Since 2018, DNOs have been tendering and procuring for various Flexibility Services to help solve congestion in the local electricity grids. Our consolidated flexibility figures demonstrate the scale and size of these local Flexibility Markets from DNOs in Great Britain, as well as the National Grid ESO Contracted Flexibility Figures. The March 2021 figures include the full set of data across all DNOs for more transparency.
Further information on the active power services defined by Open Networks is available in our Active Power Services Implementation Plan. These figures are based on tendering activities and do not include a range of early market testing activity (e.g. Expressions of Interest’s) that DNOs are undertaking to better understand con flexibility in their areas ahead of RIIO ED2. For more information on the figures, our Flexibility Legend defines all the figures that are reported against all the services.
We will continue to update these figures every 6 months to help customers understand the size of the market and make the process as transparent as possible across the whole country.
Flexibility services are playing a bigger and more important role in providing clean, reliable energy to Britain’s homes, businesses, and communities.
On our Flexibility Timeline you can find a schedule of flexibility tenders across all of the GB DNOs for 2021. We have also included the links to each of the GB DNOs Flexibility Tenders pages, so you know how to get directly involved in these markets.
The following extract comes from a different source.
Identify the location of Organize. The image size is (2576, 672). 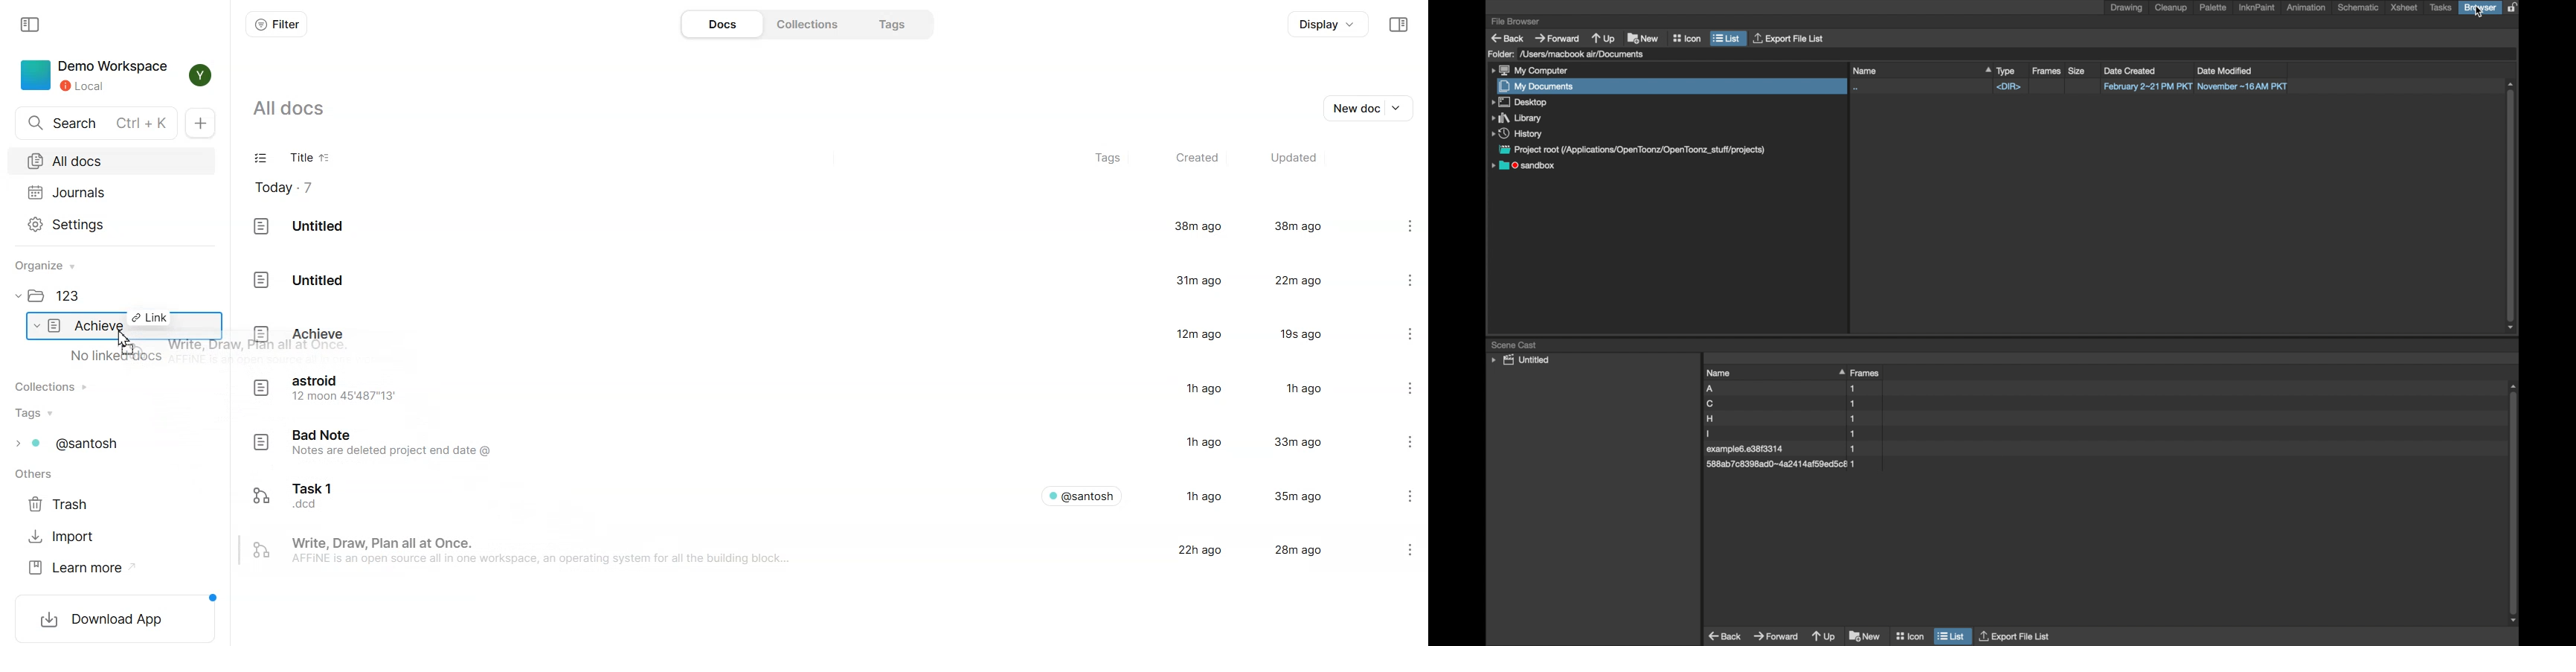
(52, 266).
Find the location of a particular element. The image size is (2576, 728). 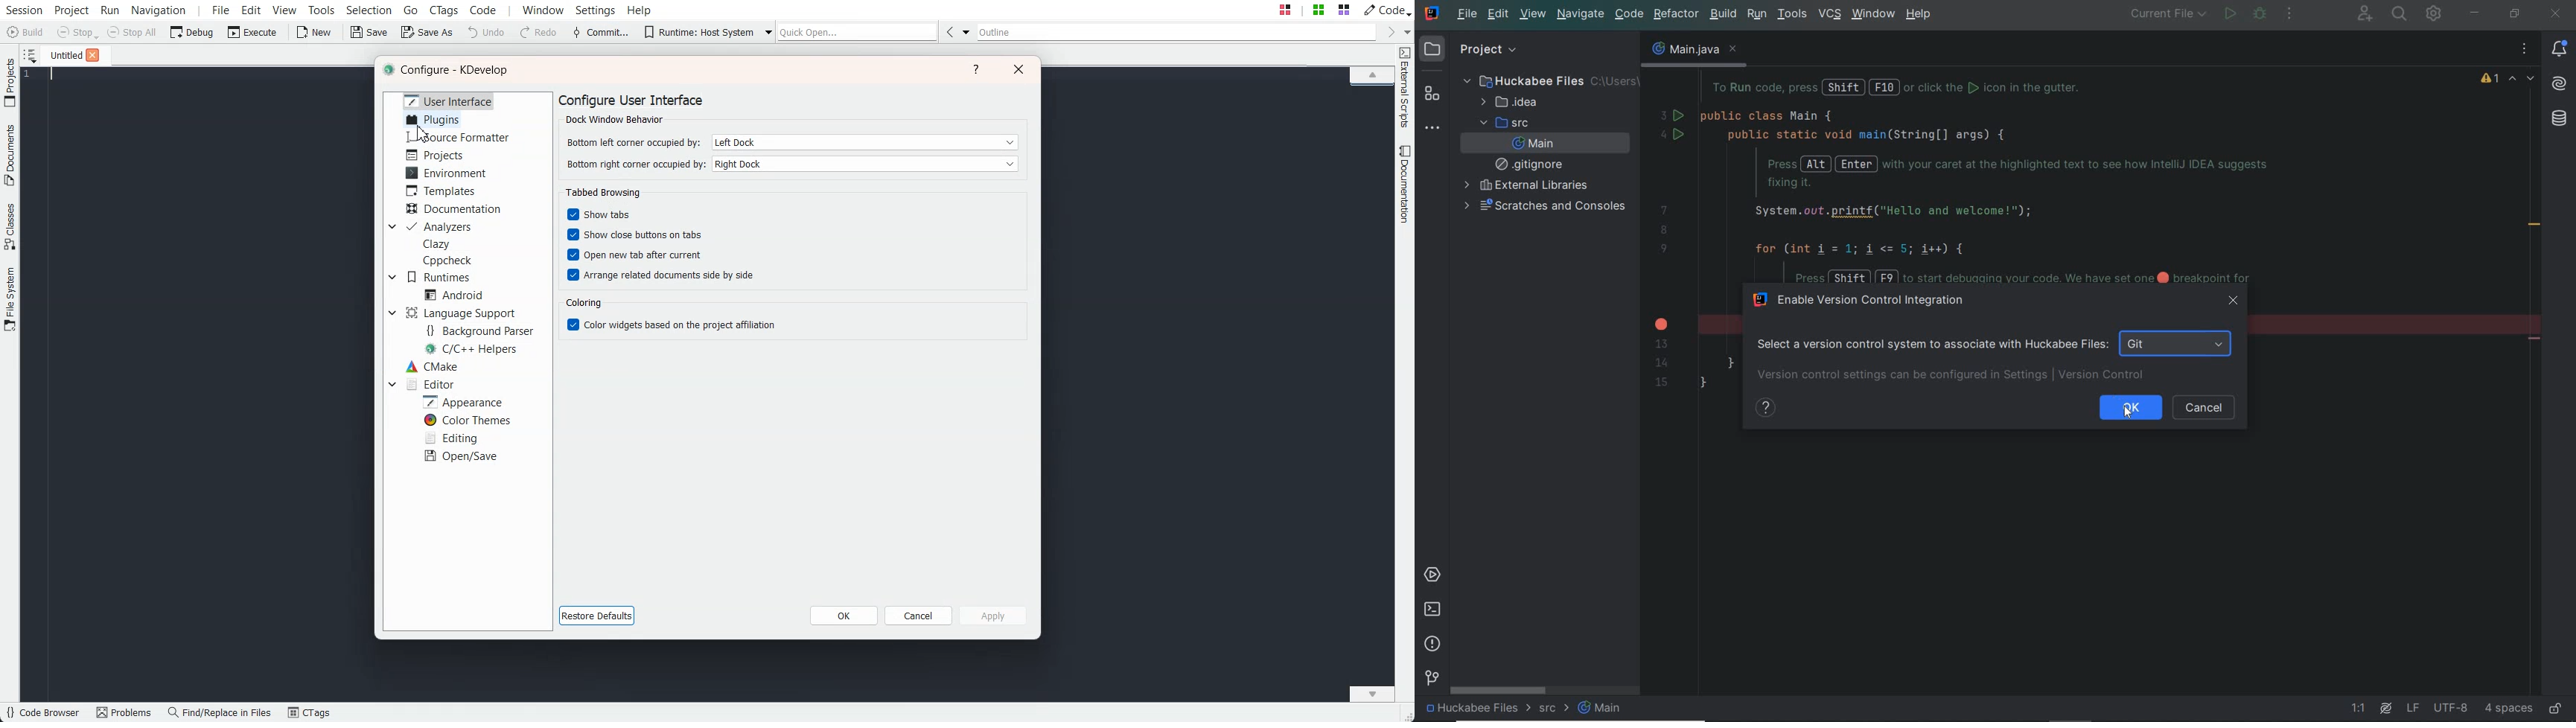

Environment is located at coordinates (446, 173).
In December 2018, grid operators signed up to ENA’s Flexibility Commitment, an agreement that saw them help to boost the use of smart energy technologies to reduce the need for building new electricity grid infrastructure.
In June 2019, the networks built on their original commitment and launched Our Six Steps for Delivering Flexibility Services to define how these markets will work in practice. Endorsed by the six Distribution Network Operators (DNOs), independent Distribution Network Operator GTC, it ensures that local markets are open and transparent for all to participate in, creating new opportunities for energy suppliers and aggregators to work with their customers to sell services to grid operators.
Electricity networks are planned and designed on the basis of meeting the local peak demand or peak generation placed on them. This peak might only occur for a few hours on a handful of days a year. When a new customer (demand or generation) requests a connection to the network, companies assess whether the capacity requested will breach demand or generation limits at this peak time. If it does, then reinforcement of the network is required. Under the distribution connection charging methodology (which is approved by Ofgem), connecting customers are required to make a financial contribution to the cost of that reinforcement.
On the back of successful trials, many companies are allowing new customers to connect to the network, without reinforcement, even where the capacity requested by that customer exceeds the peak network limits. Companies are allowing this, on the basis that the customer agrees to being constrained off when the network is reaching its capacity limits. This can reduce the cost of connecting to the network and also the time to connect, as works are not required. Flexible connections are sometimes referred to as non-firm connections, constrained connections or active network management schemes.
The whole system challenges that we are looking to solve requires the right expertise. As the natural home for network collaboration, Open Networks draws on the expertise of each network company to lead this development work and has a significant number of representatives from each company developing and progressing all the necessary steps to build a grid that leaves nobody behind.
The project is overseen by the Steering Group, which informs and advises the Advisory Group, as well as drawing on expertise from our other committees. BEIS and Ofgem sit on the Steering Group.